■ **TASK REQUIREMENTS**:
1. Answer each question using the review of Carroll's book.
(a) How many pages long is Carroll's book?
(b) Through which discussions did Eisenhower kill off the push for preventive war?
(c) In which earlier work did Carroll fully address his relationship with his father?
2. Carry on the review of Carroll's book from the point where it stops.

Thus, although extremely valuable in parts, Carroll’s book does not adequately address the complexity of the issues that he raises and the position of the military in the U.S. system today. The main reason is that although his book is a massive 657 pages long, it is still much too short to cover all the multifarious subjects he raises, from the success or failure of the campaigns against German and Japanese cities from 1943 through 1945 to the effect that the issue of gays in the military had in deterring Clinton from seeking serious military reductions after 1992.

As a result of Carroll’s trying to do too much, certain critical aspects of the Cold War are treated lightly or ignored altogether—a tendency exacerbated by the author’s visceral dislike of the Republican tradition. Carroll takes a romantic view of John F. Kennedy, for example, while greatly downplaying Dwight D. Eisenhower’s role in resisting the more dangerous plans of the cold warriors in the eight years following 1952. Yet it was Eisenhower, through the Solarium discussions, who killed off the push for preventive war within the new Republican administration and the Pentagon—an episode that finds no mention in the book. Carroll also exaggerates the “insanity” of Nixon. He was a criminal and a gambler, but both in his opening to China and his pursuit of détente with the Soviet Union he showed an enlightened pragmatism that his successors would do well to learn from.

Other important themes are repeatedly raised but never fully investigated; for example, the question of how American affection for air power—like Britain’s in the 1930s and 1940s—is driven by a fear of American casualties on the ground. Readers might also expect more about Carroll’s tormented relationship with his father (it is absent here because he has addressed the subject fully in his previous work, American Requiem: God, My Father and the War that Came Between Us).

■ **RECORDED DATA**:
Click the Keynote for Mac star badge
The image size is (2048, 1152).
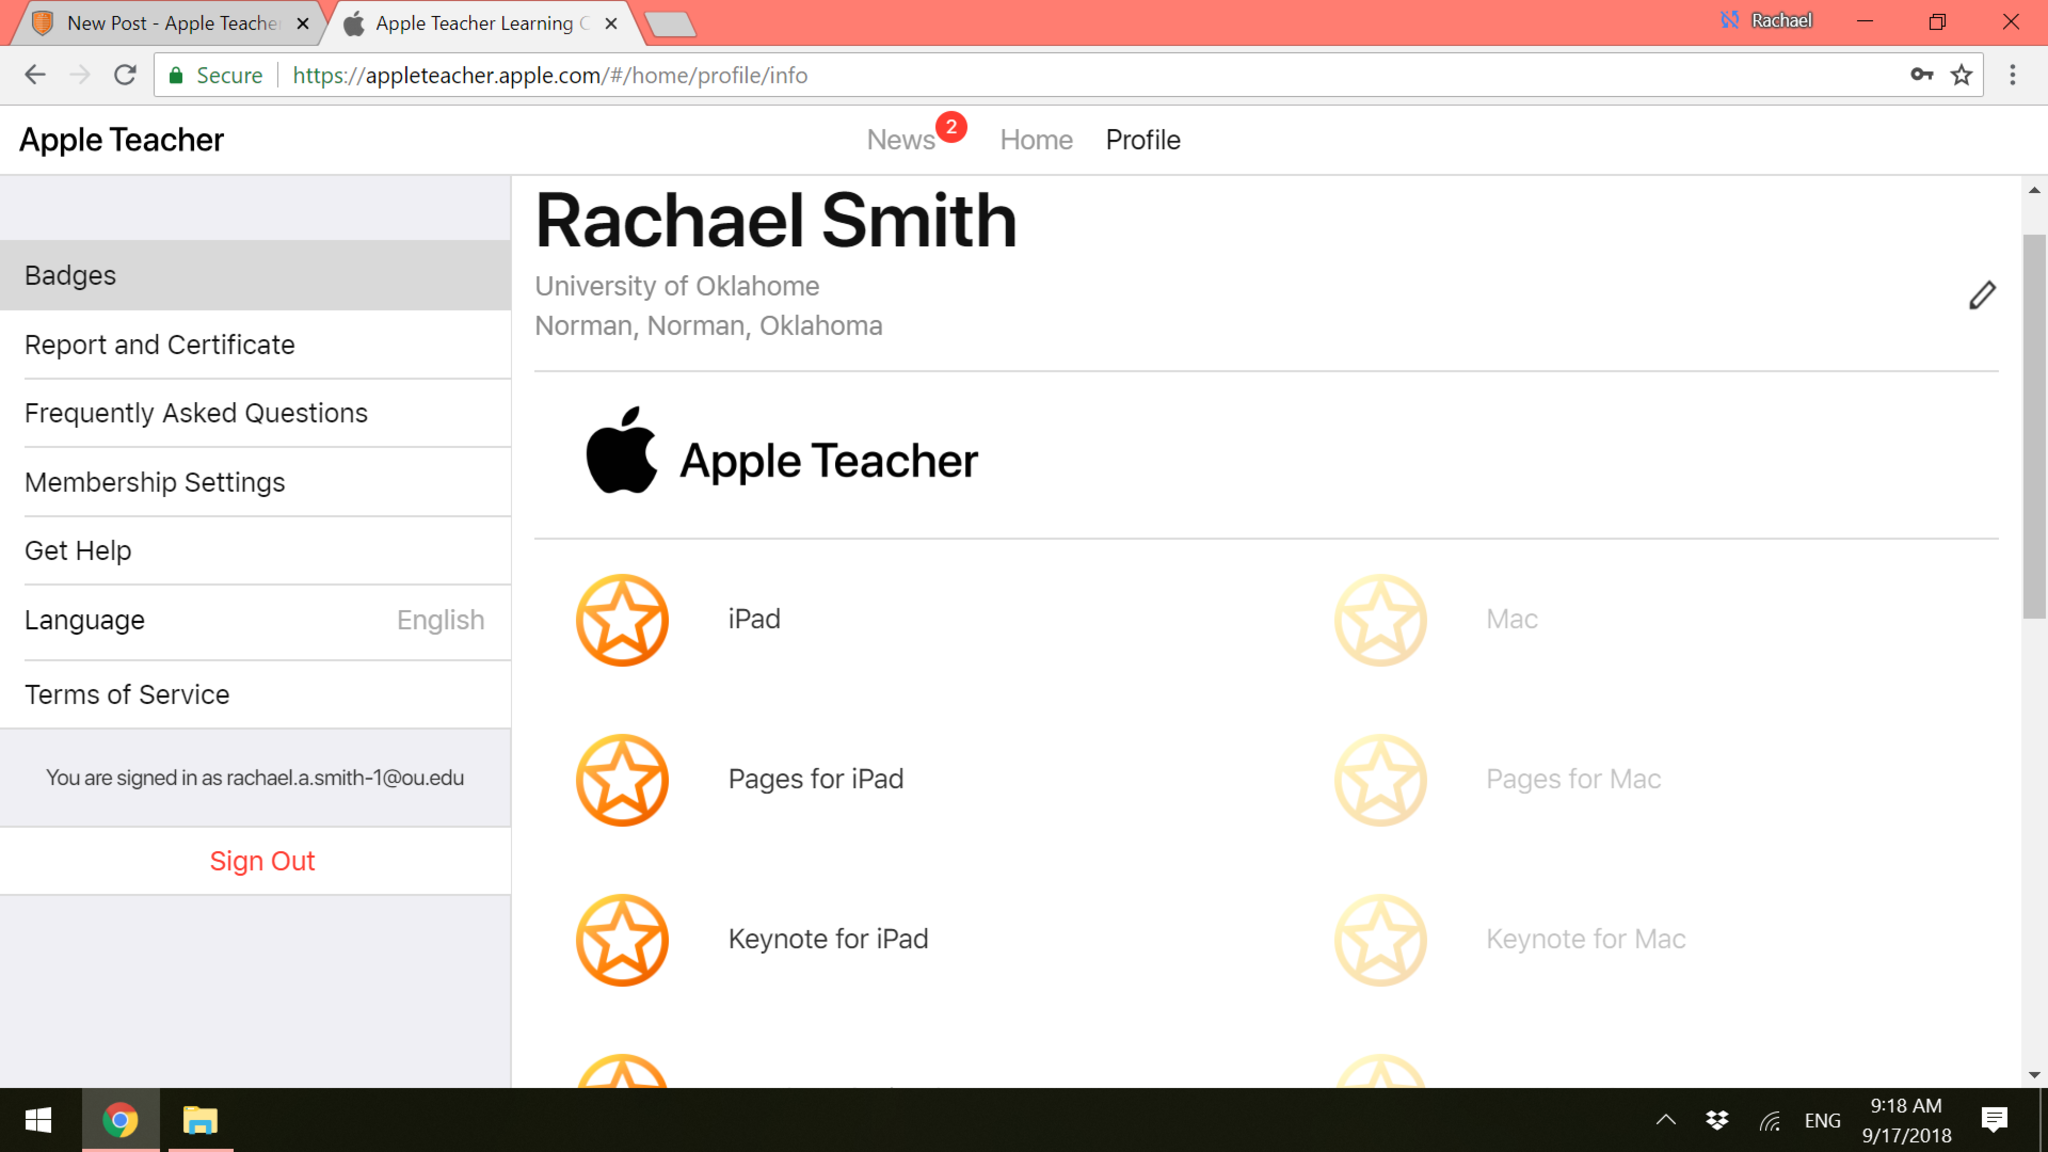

■ **ANSWERS PROVIDED**:
1.
(a) 657 pages.
(b) The Solarium discussions.
(c) American Requiem: God, My Father and the War that Came Between Us.

2.
The issue of Carroll’s complex psychological relationship with his beloved childhood Pentagon is interesting and moving, and could be understood as a useful metaphor for the relationship between the American people and the military. But this deeper issue is never really addressed. Carroll expresses his exasperation with the naiveté and fanaticism of many of the antiwar protesters of the 1960s, with their calls for the “exorcism” of the demons in the Pentagon. At some level, though, he pits an essentially innocent American people against a Pentagon that, even if staffed by genuine patriots, is still in some sense alien to its own country.

In this, Carroll echoes so many left-wing and pacifist posters showing the mass of the people on one side and small groups of soldiers, oligarchs, and assorted elitist exploiters on the other. This picture is not only completely foreign to how the U.S. military is seen by the general public; it does not even correspond to reality. (For a highly critical but much more nuanced look at how militarism has come to permeate the culture, I recommend the works of Andrew Bacevich, a retired colonel and deeply patriotic Catholic conservative who has become a fierce critic of the Bush administration and its use of military power.)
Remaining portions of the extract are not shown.